А женщину я видел в их числе впервые. Даже самые старые из служащих на базе не могли припомнить такого. Если женщины-маги еще попадались, то хэоликийки встречались мне лишь в качестве пассажирок на трассах, соединяющих остров с безлюдными мирами, ставшими вотчиной Хэолики, либо в качестве туристок, — скрепя сердце, не так уж давно (лет двести с чем-то назад) наши маги организовали экскурсии в некоторые наиболее безопасные края.
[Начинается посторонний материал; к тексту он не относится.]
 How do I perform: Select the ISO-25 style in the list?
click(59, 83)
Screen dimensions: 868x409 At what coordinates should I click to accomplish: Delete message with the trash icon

Против ожидания, она вовсе не была какой-нибудь ищущей приключений амазонкой.
Невидная, скромно одевающаяся, вежливая, и — это чувствовалось — искренне доброжелательная, она вызывала невольную симпатию у всех нас.
Она числилась помощником капитана базы, но не пыталась чем-то руководить или вмешиваться в нашу жизнь. В основном ее обязанности сводились к отбору книг и фильмов, к закупке одежды и прочего ширпотреба для острова. Я общался с ней всего два раза: когда вместе с ней делал синхронный перевод какого-то жутко тупого фильма о приключениях русских братьев-бандитов в Нью-Йорке и когда переводил сборник ужасов — я читал, а она повторяла на своем языке, записывая на магнитофон.
Свободное время она проводила или читая книги — языки она знала, к нашему удивлению, лучше всех на базе, — или беседуя с кем-то из нас. Ей вообще было интересно наблюдать за нашей жизнью.
Я вкратце объяснил Онтлайнаме ситуацию, сообщив, что младший боцман Адриан Пустошник зарекомендовал себя с самой лучшей стороны и прослужил необходимые семь лет, так что формальных препятствий к свадьбе нет.
К моей искренней радости, она не стала возражать или что-то проверять, видно сочтя, что капитан — пусть и самый молодой на базе — не станет обманывать высокое начальство по пустякам.
Онтлайнама быстро отстучала на компьютере что-то.
Затем вытащила два бланка — серый и розовый; протянув их мне, сообщила, что поскольку Мэри Джексон сейчас отдыхает, то уж пусть я сам их заполню как-нибудь на том языке, который мне удобнее.
Поблагодарив, я вышел и, устроившись на лавочке у входа, принялся заполнять бумаги.
Оба листка были помечены одним маленьким треугольником в правом верхнем углу. Если смотреть на этот треугольник долго, то начинают болеть глаза и кружиться голова. Это не что иное, как оттиск магической печати, который никак невозможно подделать и которым заверяются все более-менее важные бумаги на базе.
В первой я написал, что, в соответствии с пунктом Устава 789-01, младший боцман Адриан Пустошник может получить, как гласил тот же Устав, «для брачного сожительства» любую из имеющихся на базе женщин, — разумеется, выразивших такое желание и не состоящих в браке.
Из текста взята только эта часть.